DWT : Penses-tu que le débat authenticité / talent est un facteur qui a joué dans cette histoire ?
Sear : Les gens, par exemple, peuvent dire ce qu’ils veulent sur Booba mais il a du talent. Il a un truc. Joe Dalton peu dire qu’il est plus vrai que Booba, mais à chaque fois qu’il a essayé de rapper, ben ce n’était pas terrible. Alors ouais à la bagarre, dans la rue, il est le plus fort, mais ce n’est pas forcément vrai avec un micro et un stylo à la main. Difficile d’être bon dans les deux. La polémique NTM / Booba m’a beaucoup amusé à ce titre. Surtout quand Kool Shen a dit à propos de Booba que « quand tu te la joues caillera de cité alors que t’as pas grandi en cité, je trouve ça louche ». Inconsciemment, il avait fait son propre autoportrait.

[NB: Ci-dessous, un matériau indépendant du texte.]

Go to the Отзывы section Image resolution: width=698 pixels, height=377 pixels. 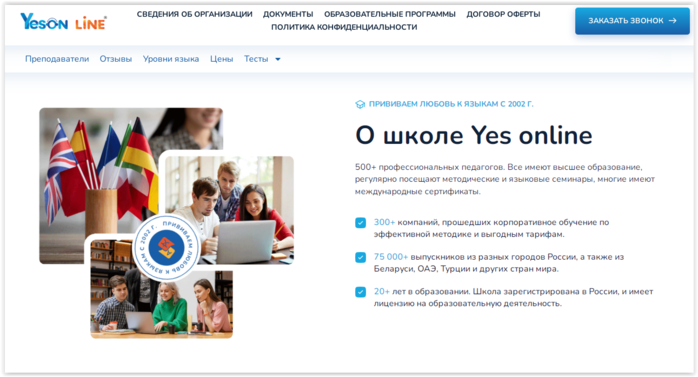coord(116,59)
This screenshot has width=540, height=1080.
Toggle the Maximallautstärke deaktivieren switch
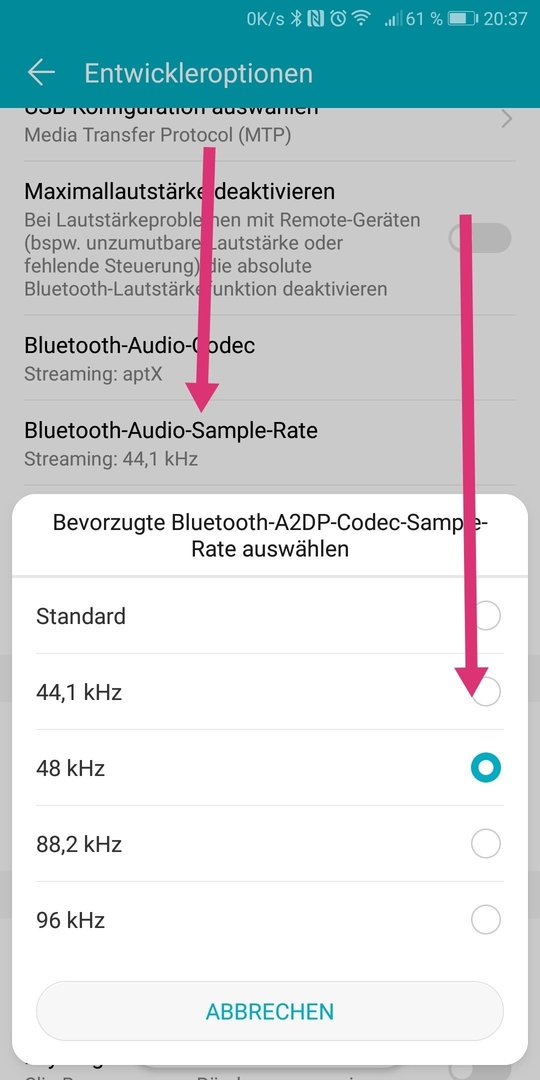pos(479,238)
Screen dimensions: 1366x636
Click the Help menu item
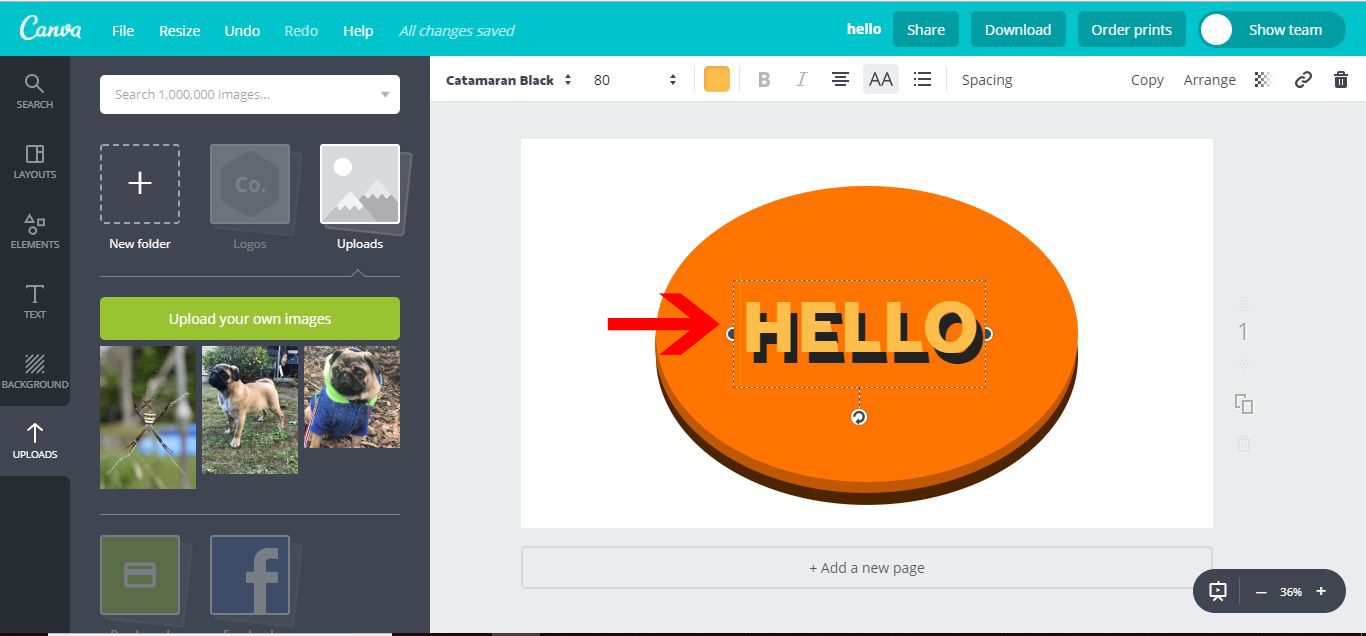pyautogui.click(x=358, y=30)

DWT : Des bruits circulent quand à l’écriture de certains morceaux des NTM. Peut-on parler de ghost writing au sein du groupe, avec Yazid notamment ?
Sear : Je sais qu’à un moment, Yazid a aidé Joey à « finir ses devoirs » sur le premier album. Tout comme on peut dire que les Psykopat les ont aidé sur le troisième album. Je ne dirais pas du ghost writing mais c’était plus sur un nouveau flow, sur les placements… Tu ne peux pas dire qu’untel a volé untel. C’était une émulation de groupes dont certains éléments savaient très bien tirer parti et d’autres non ou moins. Mais c’est la règle du jeu aussi.

Yazid a aidé Joey à « finir ses devoirs » sur le premier album. Tout comme on peut dire que les Psykopat les ont aidé sur le troisième album. Je ne dirais pas du ghost writing mais c’était plus sur un nouveau flow, sur les placements…

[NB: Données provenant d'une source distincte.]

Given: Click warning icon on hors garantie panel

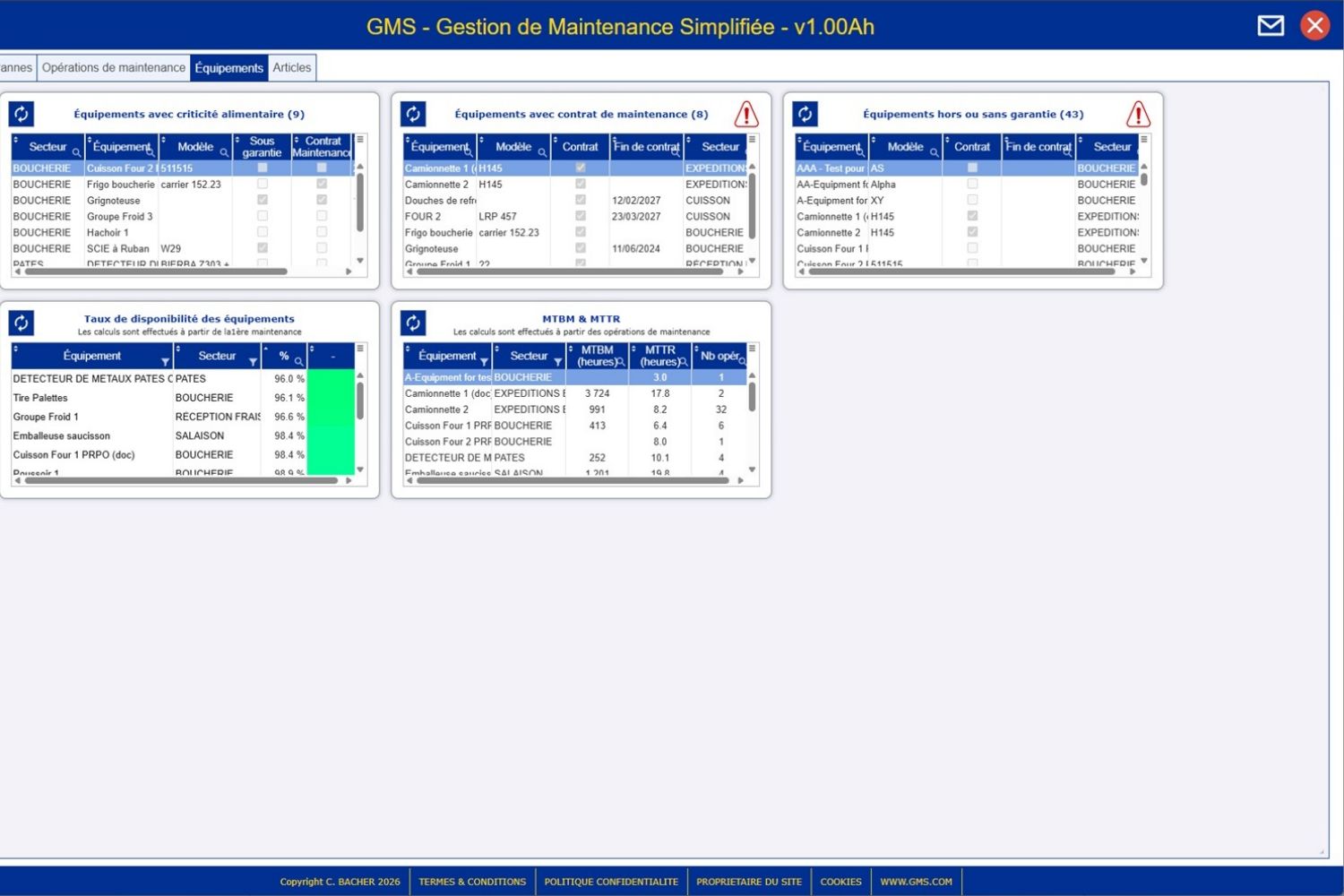Looking at the screenshot, I should (1137, 115).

DWT : Comment vois-tu le rôle qu’a joué Sébastien Farran sur la carrière NTM et l’image du groupe ?
Sear : Seb Farran est né dedans. Son grand-père, ses parents étaient déjà dans les médias, la musique… A la base, c’est aussi, je pense, un vrai fan de NTM. C’est devenu un élément clé pour leur carrière. Je pense qu’il a été efficace. A titre personnel, je sais que beaucoup de gens ayant eu affaire à lui via NTM ne l’aime pas. Mais il est là pour faire du bizness, pas du social. Ni pour se faire des copains. Pour moi, il n’a été ni un pote, ni un ennemi. Entre nous, les choses ont toujours été plus ou moins correctes. Mais il faut dire que j’avais plus Nicolas Nardone comme interlocuteur que Seb Farran. Ce que j’apprécie chez lui, c’est qu’il n’a jamais caché son extraction sociale. Il assume son milieu social et les avantages que cela lui a donné dès le départ. Mais il a aussi son mérite personnel. Plus que le manager, c’est quasiment la nourrice de Joey depuis toujours et ce n’est pas rien comme sacerdoce ! Dans le docu « Authentiques », Joey disait qu’entre lui et Kool Shen, « c’est comme dans un couple mais qu’on sait pas encore qui est l’homme et qui est la femme ». C’est encore plus vrai entre Joey et Farran, sauf que là, on sait vraiment qui est la femme ! (rires)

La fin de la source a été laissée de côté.